The president of the association, Dr Ore Sofekun, stated this at the annual workshop of the Capital Market Correspondents Association of Nigeria (CAMCAN) on Sunday in Badagry, Lagos.
Sofekun said that electronic transfer of funds would enhance confidence building between investors and fund managers as well as encourage more savings for investment purpose.
Speaking on the topic, “Deepening Retail Investors’ Participation in the Capital Market’’, she said increased savings would accelerate economic growth and development.
Sofekun said Nigeria needed to develop long-term savings culture to achieve the desired growth.
Sofekun, who is also the Managing Director of Investment One Venture Capital, recalled that in 2008, the number of domestic investors who invested in the money market funds was higher than foreign investors.
She said foreign investors took over the market when the economy was down and went away with their dollars.
“In United Kingdom, average investors save their money for six to seven years from the day a child is born.
Parents begin to save for his or her university education as both primary and secondary school education is free,’’ she said.
Sofekun said that government should introduce the right incentives for people to be encouraged to save for long-term.
She called for the introduction of more investment products to enhance retail investors’ participation in the market.
Sofekun stressed the need for financial literacy, adding that many investors in 2008 invested in things they did not understand.
Mr Adeniyi Adebisi, the National Coordinator-elect of Independent Shareholders Association of Nigeria (ISAN), said market capitalisation of equities on the Nigerian Stock Exchange (NSE) had shrunk from N14 trillion to N8.6 trillion.
According to him, government needs to ensure return of confidence in the capital market.
“Confidence of the investors, especially retail shareholders, have been jolted and severely shaken.
It will require a great deal of efforts on the part of government at the highest level of authority to bring back the confidence.
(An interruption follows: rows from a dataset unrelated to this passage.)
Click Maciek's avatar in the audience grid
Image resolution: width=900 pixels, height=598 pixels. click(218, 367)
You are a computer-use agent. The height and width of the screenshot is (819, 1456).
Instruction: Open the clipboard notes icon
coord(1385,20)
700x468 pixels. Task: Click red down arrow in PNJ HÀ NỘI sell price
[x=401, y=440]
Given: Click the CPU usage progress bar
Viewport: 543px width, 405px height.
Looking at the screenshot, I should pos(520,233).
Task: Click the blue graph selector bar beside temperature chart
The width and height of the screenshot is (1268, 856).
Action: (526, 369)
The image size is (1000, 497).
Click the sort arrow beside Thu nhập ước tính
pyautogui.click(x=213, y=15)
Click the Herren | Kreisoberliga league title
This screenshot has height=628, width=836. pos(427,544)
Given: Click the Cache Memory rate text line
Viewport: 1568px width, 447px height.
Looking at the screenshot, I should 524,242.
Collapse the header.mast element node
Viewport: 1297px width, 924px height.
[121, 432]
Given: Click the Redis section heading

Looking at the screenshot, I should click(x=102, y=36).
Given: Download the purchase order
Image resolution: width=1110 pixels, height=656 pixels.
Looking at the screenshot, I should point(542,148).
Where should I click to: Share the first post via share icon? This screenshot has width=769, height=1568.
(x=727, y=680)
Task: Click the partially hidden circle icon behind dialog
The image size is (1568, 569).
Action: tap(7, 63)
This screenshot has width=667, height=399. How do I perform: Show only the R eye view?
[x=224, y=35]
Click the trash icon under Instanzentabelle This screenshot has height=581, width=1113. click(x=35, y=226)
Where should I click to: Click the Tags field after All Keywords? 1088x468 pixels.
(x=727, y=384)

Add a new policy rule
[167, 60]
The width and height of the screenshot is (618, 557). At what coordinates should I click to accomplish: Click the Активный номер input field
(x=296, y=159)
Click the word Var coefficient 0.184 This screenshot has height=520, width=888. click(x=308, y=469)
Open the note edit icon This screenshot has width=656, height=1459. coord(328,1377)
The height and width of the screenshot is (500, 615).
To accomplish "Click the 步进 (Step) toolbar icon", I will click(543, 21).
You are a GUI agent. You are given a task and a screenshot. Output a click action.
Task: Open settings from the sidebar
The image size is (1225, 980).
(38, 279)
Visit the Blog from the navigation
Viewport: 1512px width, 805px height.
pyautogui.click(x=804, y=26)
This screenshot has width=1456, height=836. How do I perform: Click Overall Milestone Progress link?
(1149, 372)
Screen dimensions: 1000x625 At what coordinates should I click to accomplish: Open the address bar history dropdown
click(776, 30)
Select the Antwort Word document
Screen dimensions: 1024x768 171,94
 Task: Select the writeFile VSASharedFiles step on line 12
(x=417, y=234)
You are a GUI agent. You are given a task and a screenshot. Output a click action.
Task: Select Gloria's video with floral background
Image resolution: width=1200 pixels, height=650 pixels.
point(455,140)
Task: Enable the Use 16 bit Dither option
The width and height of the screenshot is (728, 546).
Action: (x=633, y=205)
Essentially, investment is saving and not gambling. From this perspective, many investors who had their fingers badly burnt might have acted from not too altruistic motives,’’ he said.
Adebisi said massive education of the investors should be embarked upon by all the stakeholders in the capital market to return investors’ confidence.
He called on market regulators to minimise sanctions and fines imposed on quoted companies.
According to him, massive fines and sanctions are discouraging companies to seek a quotation on the exchange.